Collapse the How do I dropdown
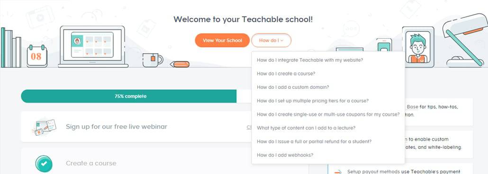pyautogui.click(x=271, y=40)
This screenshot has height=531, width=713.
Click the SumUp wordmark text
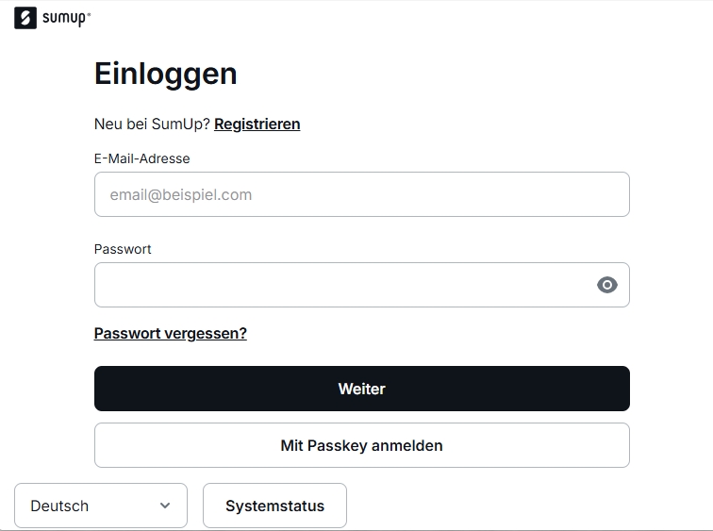63,18
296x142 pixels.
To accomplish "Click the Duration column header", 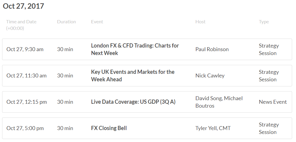I will click(66, 22).
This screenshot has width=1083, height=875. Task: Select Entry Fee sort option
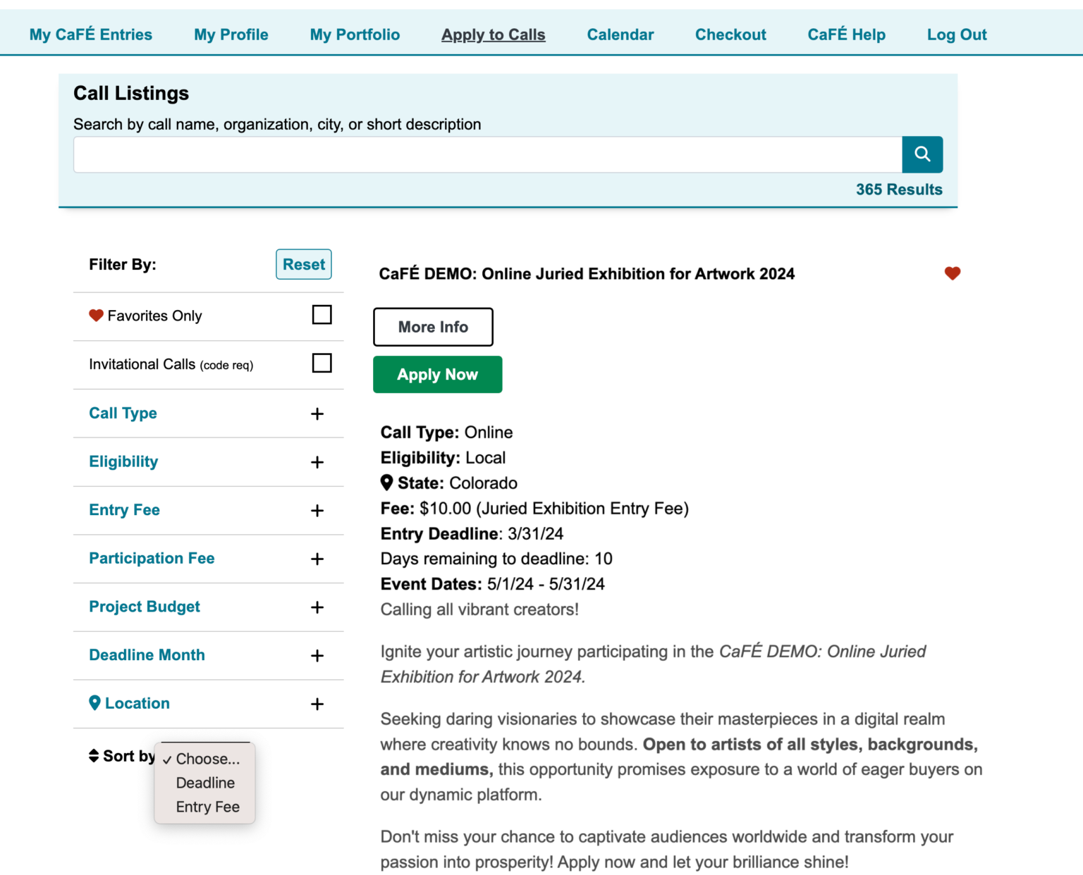pyautogui.click(x=207, y=807)
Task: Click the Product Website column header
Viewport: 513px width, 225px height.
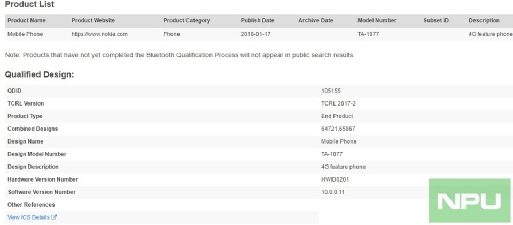Action: coord(93,21)
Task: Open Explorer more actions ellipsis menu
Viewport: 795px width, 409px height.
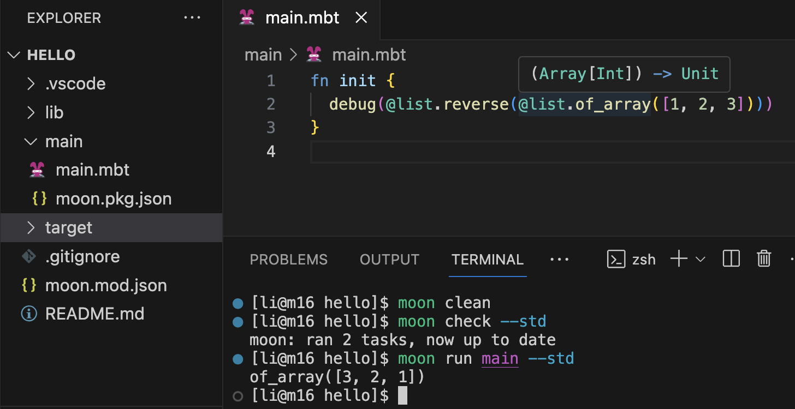Action: (192, 18)
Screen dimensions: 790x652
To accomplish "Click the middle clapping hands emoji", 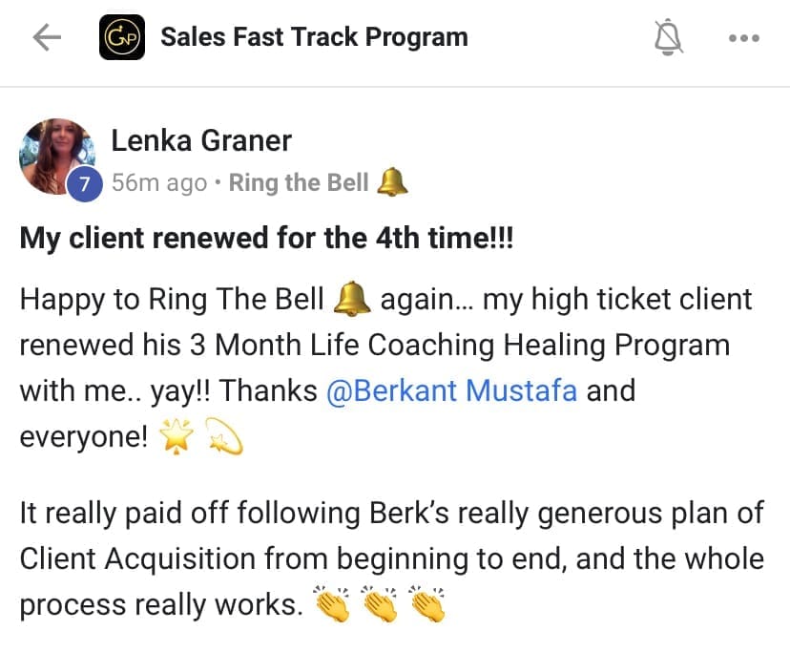I will [381, 605].
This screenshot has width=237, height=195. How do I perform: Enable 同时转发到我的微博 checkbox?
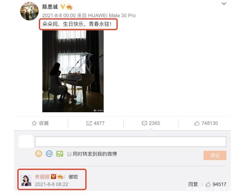pos(69,154)
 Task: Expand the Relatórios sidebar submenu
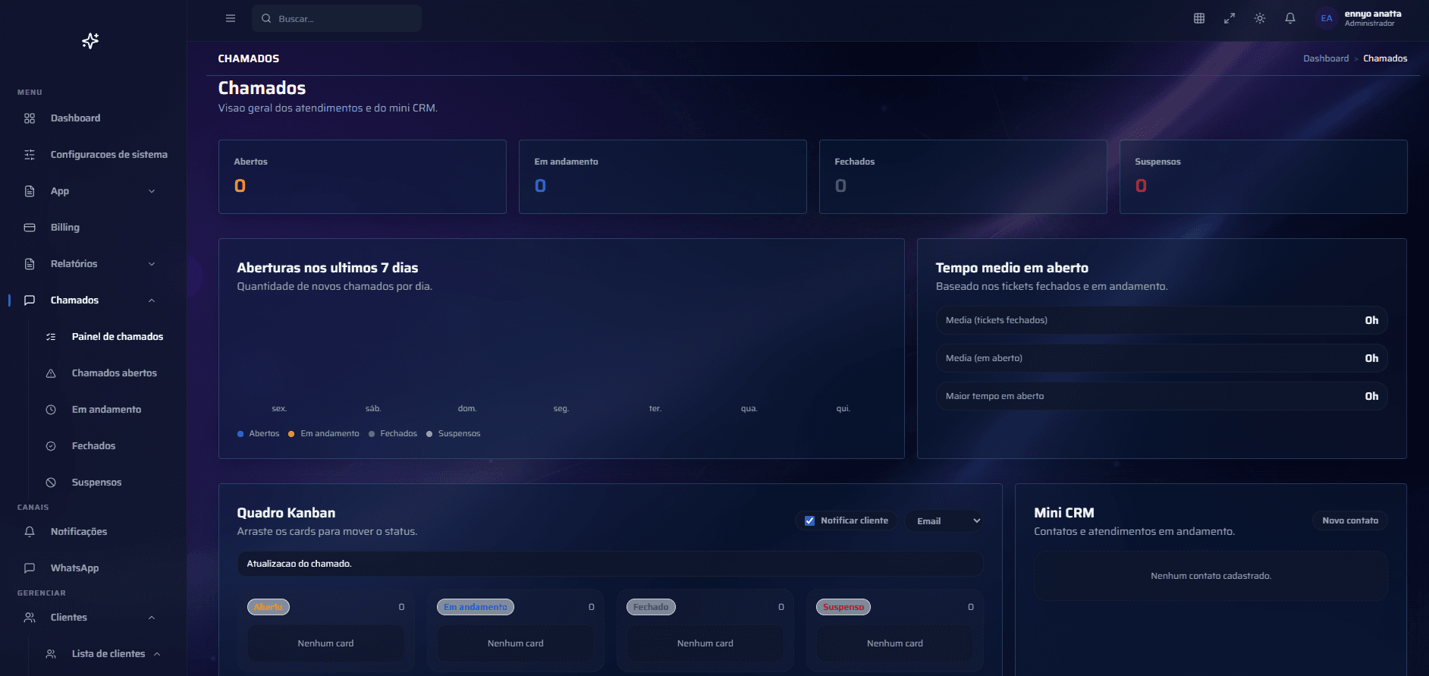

--- Task directions ---
The answer must be an exact copy of the lines from the one containing "This screenshot has width=237, height=195." through the last line of the records, and nothing else. Pictures do not belong in it.

--- Response for this exercise ---
This screenshot has width=237, height=195. How do I perform: Enable 同时转发到我的微博 checkbox?
pos(69,154)
 Task: Expand the Relatórios sidebar submenu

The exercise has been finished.